The French reformist left considers, first of all, that the Basque question is an exclusively Spanish problem. The left thereby implicitly defends the unity and indivisibility of the French capitalist republic—despite the fact that, in the European Union elections a few months ago, some 10,000 votes went to the nationalist slates in the Pyrénées-Atlantiques [the region that includes the French Basque country]. Lutte Ouvrière (LO) equates the terror carried out by the social democratic-led capitalist government in Spain with attacks by the ETA: “The policy of the ETA, which in fact considers all Spaniards, including workers, as enemies, is obviously criminal. But they are not the only ones sowing confusion within the Spanish working class. The Spanish left, whose sole ambition is to form a government to manage the interests of the bourgeoisie and which continues to align itself with a right wing still strongly influenced by Francoism, leads to the same consequences” (Lutte de Classe, April 2007). The reformists of LO are well known for capitulating to the “antiterrorist” campaigns of the bourgeoisie, particularly in their refusal to oppose Vigipirate, the racist police mobilization in French train stations and airports.

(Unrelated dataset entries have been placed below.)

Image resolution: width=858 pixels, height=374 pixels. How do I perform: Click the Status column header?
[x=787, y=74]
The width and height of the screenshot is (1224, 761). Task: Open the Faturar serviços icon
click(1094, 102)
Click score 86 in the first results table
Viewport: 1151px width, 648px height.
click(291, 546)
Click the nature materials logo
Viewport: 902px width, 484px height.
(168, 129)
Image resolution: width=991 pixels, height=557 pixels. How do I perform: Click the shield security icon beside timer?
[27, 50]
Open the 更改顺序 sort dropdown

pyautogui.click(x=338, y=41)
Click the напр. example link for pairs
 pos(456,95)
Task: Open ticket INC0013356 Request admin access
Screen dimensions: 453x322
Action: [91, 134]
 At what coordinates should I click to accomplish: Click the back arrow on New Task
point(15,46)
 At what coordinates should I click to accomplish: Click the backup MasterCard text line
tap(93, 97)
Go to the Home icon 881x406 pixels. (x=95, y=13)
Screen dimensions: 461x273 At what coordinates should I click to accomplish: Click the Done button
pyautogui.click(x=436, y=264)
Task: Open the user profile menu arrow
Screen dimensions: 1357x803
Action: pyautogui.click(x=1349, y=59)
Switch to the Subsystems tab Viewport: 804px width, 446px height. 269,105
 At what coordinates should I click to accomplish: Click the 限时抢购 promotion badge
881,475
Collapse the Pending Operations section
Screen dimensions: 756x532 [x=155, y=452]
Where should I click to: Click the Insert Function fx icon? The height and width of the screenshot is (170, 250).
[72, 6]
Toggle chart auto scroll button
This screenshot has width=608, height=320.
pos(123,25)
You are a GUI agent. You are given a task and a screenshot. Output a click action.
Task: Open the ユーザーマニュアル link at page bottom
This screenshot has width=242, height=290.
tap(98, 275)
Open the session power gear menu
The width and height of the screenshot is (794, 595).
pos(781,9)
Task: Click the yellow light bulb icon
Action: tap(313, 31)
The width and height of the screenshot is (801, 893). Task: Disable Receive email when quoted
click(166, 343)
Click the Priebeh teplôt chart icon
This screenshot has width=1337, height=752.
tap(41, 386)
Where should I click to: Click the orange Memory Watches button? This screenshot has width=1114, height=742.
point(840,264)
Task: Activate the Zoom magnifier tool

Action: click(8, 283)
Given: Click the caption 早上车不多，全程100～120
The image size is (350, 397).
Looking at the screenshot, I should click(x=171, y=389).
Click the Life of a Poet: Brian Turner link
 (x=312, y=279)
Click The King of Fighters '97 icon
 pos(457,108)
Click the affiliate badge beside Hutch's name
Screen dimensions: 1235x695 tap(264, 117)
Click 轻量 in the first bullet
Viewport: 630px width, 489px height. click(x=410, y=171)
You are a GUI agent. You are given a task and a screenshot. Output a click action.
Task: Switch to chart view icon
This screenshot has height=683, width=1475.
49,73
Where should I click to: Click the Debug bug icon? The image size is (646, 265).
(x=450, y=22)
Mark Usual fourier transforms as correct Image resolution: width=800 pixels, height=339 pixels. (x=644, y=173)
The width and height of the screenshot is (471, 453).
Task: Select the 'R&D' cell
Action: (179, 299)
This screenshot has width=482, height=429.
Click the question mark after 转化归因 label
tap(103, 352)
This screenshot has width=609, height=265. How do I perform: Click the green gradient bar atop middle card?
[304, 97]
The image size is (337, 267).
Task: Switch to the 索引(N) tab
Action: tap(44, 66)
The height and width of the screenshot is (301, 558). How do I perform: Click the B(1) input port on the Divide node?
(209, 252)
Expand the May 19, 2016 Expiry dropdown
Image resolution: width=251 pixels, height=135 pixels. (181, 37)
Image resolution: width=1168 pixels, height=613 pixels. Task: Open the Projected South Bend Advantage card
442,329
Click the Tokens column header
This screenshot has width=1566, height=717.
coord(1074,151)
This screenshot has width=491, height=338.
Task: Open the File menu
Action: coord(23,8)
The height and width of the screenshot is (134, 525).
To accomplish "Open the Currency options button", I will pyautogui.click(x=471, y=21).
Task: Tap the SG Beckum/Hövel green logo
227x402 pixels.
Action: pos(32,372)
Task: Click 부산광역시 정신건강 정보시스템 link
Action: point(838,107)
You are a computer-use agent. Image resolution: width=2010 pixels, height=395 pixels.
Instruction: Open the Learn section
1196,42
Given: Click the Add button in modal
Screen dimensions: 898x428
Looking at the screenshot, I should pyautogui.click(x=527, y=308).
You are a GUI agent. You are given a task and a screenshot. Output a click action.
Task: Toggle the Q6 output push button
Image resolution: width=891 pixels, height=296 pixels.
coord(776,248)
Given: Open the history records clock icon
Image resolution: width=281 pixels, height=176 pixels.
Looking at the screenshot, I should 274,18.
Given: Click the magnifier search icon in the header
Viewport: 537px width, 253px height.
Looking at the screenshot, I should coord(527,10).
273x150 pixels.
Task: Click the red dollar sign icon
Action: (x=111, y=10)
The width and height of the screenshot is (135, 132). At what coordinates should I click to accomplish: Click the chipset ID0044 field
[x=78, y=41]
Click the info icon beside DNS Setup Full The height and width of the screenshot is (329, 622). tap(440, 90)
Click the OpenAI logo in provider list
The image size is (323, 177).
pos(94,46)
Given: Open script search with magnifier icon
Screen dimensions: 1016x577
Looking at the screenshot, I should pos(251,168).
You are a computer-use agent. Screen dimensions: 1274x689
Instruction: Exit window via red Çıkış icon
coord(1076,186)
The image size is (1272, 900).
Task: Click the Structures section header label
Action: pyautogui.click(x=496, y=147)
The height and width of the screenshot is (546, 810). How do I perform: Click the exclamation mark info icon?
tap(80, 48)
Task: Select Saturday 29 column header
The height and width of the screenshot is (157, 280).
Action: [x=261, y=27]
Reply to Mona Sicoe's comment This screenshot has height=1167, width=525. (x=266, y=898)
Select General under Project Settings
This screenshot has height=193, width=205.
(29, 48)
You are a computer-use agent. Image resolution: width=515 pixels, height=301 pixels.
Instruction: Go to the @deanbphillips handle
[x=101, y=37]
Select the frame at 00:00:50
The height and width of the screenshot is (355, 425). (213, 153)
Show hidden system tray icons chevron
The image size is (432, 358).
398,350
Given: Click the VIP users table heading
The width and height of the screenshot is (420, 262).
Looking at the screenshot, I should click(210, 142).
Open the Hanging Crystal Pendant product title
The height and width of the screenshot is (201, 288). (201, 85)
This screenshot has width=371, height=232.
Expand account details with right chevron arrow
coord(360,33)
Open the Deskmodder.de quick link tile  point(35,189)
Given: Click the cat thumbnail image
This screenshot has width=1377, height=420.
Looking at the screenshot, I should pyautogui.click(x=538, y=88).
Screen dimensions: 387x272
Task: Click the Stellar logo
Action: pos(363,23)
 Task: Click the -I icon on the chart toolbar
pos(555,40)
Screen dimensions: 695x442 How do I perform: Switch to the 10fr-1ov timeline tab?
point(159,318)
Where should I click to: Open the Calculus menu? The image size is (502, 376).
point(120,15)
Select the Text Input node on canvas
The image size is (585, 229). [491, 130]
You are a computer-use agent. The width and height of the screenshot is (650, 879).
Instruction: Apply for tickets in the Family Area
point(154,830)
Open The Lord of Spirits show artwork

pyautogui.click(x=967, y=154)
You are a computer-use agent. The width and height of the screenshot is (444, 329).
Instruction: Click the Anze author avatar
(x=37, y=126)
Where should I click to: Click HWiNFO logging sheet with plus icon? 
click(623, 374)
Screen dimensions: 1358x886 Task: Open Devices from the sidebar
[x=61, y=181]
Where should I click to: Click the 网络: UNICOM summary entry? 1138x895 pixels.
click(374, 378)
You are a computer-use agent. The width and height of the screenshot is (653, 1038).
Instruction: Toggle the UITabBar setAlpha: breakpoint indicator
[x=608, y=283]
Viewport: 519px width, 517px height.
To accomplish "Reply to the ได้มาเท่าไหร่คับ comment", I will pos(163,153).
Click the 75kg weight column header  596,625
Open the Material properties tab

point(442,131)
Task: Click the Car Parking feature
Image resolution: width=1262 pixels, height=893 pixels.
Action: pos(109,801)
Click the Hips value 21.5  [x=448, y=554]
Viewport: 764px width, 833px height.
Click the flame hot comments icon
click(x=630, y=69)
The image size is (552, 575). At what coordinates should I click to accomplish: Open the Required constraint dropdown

As for the Nouveau Parti Anticapitaliste (New Anti-Capitalist Party, NPA) of Olivier Besancenot and Alain Krivine, to our knowledge it has yet to take a position on the Basque question. Its previous incarnation, the Ligue Communiste Révolutionnaire (LCR), published an article in Rouge (1 February 2007) stating: “The other Basque left groups must convince the abertzale [nationalist] left that the ETA must lay down its arms, not because the Spanish state demands it as a condition for resuming talks, but because this is indispensable to building a democratic alliance for national self-determination, which is the only thing that will allow a transformation of today’s majority sentiment of the Basque society into a mobilization of the citizenry.” In fact, even though they occasionally demand freedom for some Basque activists, they want to disarm the Basque activists in the name of capitalist “democracy,” which is the oppressor of the Basques. Thirty-six years ago, Krivine’s Spanish comrades liquidated their organization in the Basque region into a branch of Basque nationalism, which originated in the political orbit of the ETA. Today, they capitulate directly to the post-Francoist Spanish capitalist state.
The workers struggles of the 1930s and 1970s in Spain showed that the solution to the national question in Spain is inextricably linked to the struggle for workers power throughout the peninsula. We fight to build a Leninist proletarian vanguard party which would defend the right of self-determination of the Basques, on both sides of the Pyrenees. Only such a party will be able to unite Basques and Catalans with the workers throughout Spain and, beyond the Pyrenees, France in a common struggle for workers revolution, which in Spain will sweep away the legacy of Francoism by overthrowing the Spanish bourgeoisie, including its Basque and Catalan components, and establishing a workers government. Down with the witchhunt against the Basque nationalists! For Trotskyist parties in Spain and France, part of a reforged Fourth International!